Pick out every line of the records below that contains the word "icon", and copy each of those lines in full.

Source material ::
------------
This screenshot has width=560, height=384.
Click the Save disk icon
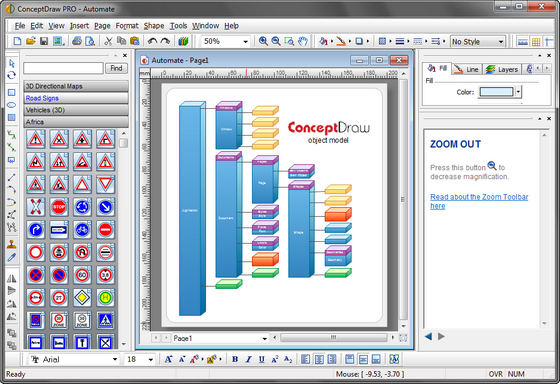click(44, 41)
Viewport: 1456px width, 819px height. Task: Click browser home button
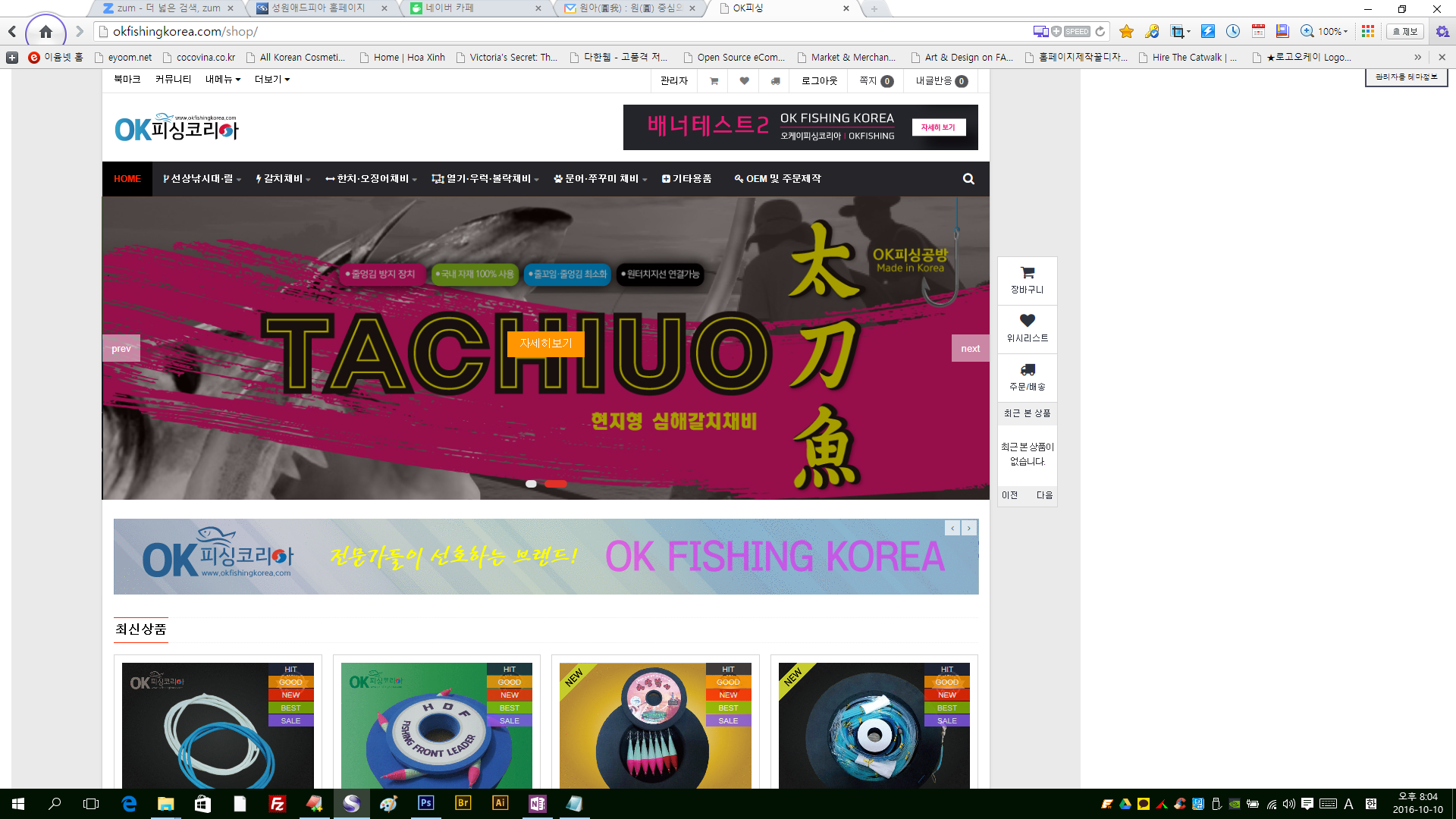46,32
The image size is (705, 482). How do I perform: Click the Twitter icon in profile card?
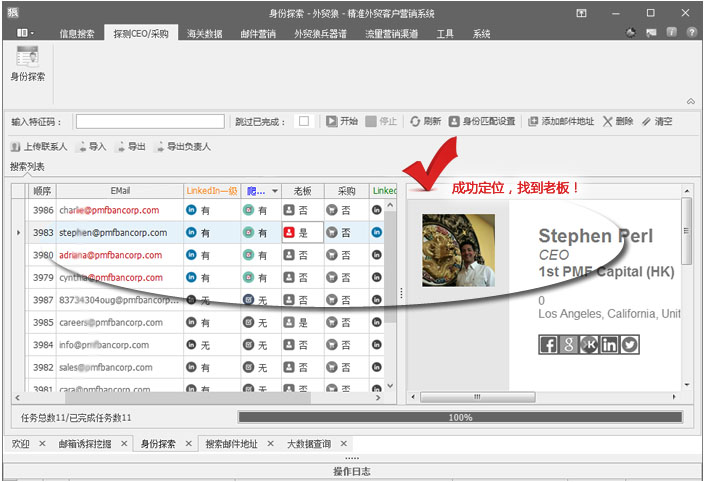point(629,345)
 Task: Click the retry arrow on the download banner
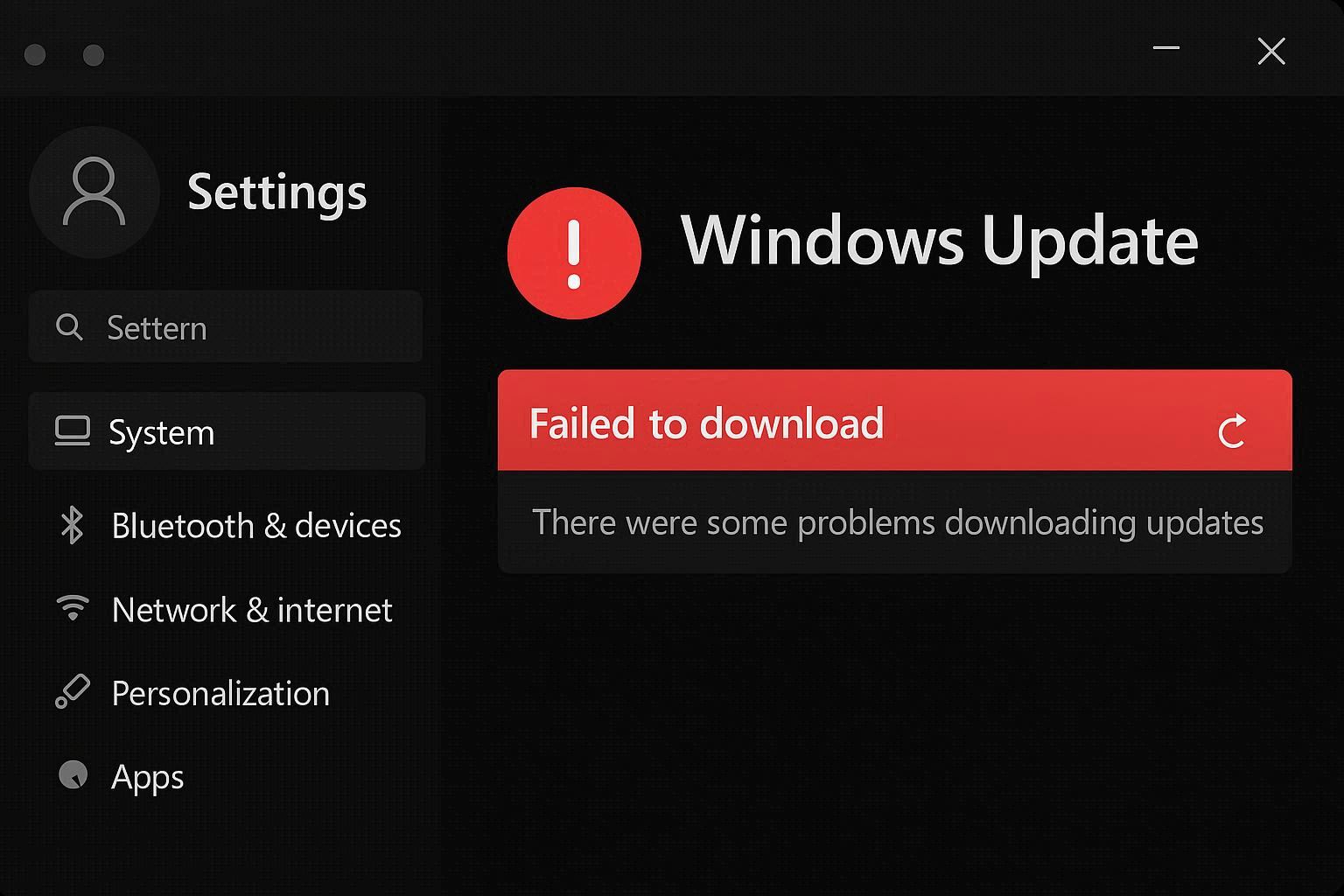[1232, 430]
------------
Response to this task ::
Click the Save disk icon
The image size is (705, 482). How do I perform: Click the Twitter icon in profile card?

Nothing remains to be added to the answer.